Love turned to violence
Pamela* - a mother of three from Hull - believed she had found a man with whom she could share the rest of her life. But after just a few months of happiness a different side to his character started to show. The first thing she noticed was his dishonesty - he claimed to be divorced and living with his brother but she found out he was still married.
And then, without warning and for no apparent reason, he became violent.
“He turned from this nice loving man into a nightmare,” says Pamela.
26 years of abuse
Pamela endured 26 years of domestic abuse. She said: "As long as I did exactly what he wanted I thought I would be safe, but he was the one in control and sometimes no matter how hard I tried it was never right. If, for example, he felt I had not cooked his dinner the right way, I’d be kicked and punched or he would shout abuse at me and smash things up in the house. He was always calm and would wear a smirk on his face when he physically assaulted me, and was shrewd enough to hit me where the bruises would be hidden under my clothes.”
Thoughts of leaving
As the years went by Pamela thought many times about leaving. Eventually, she got a new house and moved away from him for two years before, as she puts it, he “wormed his way back into her life” .

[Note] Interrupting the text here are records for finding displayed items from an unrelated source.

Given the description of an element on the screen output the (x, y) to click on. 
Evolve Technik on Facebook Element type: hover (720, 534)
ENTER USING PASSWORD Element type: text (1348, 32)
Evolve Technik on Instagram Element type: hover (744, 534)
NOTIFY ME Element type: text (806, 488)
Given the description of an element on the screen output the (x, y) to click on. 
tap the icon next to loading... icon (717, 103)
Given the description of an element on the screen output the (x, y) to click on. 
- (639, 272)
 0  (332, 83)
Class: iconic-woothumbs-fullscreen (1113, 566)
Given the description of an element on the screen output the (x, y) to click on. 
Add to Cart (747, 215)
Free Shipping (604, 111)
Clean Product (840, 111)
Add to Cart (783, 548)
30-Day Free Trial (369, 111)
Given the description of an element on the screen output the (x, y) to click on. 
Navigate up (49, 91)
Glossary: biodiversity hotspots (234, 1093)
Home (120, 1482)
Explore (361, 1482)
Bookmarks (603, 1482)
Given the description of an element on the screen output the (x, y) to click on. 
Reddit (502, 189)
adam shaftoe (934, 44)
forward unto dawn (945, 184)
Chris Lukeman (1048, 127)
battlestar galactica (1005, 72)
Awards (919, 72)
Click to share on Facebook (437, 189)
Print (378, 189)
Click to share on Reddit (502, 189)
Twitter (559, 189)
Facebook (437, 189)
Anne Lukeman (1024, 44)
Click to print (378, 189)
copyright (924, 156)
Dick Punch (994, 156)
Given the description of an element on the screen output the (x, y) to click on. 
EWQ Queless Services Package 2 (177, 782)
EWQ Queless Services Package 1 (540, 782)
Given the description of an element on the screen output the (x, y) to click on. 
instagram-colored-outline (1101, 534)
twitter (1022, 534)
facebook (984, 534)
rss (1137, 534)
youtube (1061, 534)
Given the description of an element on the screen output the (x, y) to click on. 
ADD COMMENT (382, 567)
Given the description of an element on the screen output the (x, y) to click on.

“He had his good points and could be caring at times and promised to change, but he was also very charming and manipulative. He demolished my self confidence and self worth and I lived in constant fear.”
The final straw
Pamela’s life changed when she called the police after yet another incident of physical and verbal abuse on the day of a family funeral. She took the decision to permanently break free from the man who had dominated her not just for her own safety, but also for the emotional well-being of her children who had seen and heard much of the abuse.
A domestic violence police officer based with Hull DAP asked a support worker from the service to contact Pamela, and this led to her receiving the one-to-one support she needed to make a new start. She was given a mobile phone to call for help if she felt in danger, counselling, help with finding a new home, and even the removal lorry was arranged to transport all her furniture and possessions.
Her new home was fitted with extra door and window locks, and Pamela was also supported through the legal process of gaining a court injunction to prevent the man from approaching her or her new home.
Hull DAP support
“The aim of the service is to stop victims from enduring repeated attacks and to make sure perpetrators are called to account for their actions,” says Vicki Paddison Hull DAP.
“Through counselling and one-to-one support, we also aim to rebuild the self confidence of survivors, who can be in heterosexual or same sex relationships, and who have suffered at the hands of violent partners.”
*The identity of the woman in this feature has been concealed and her name changed to ensure her safety.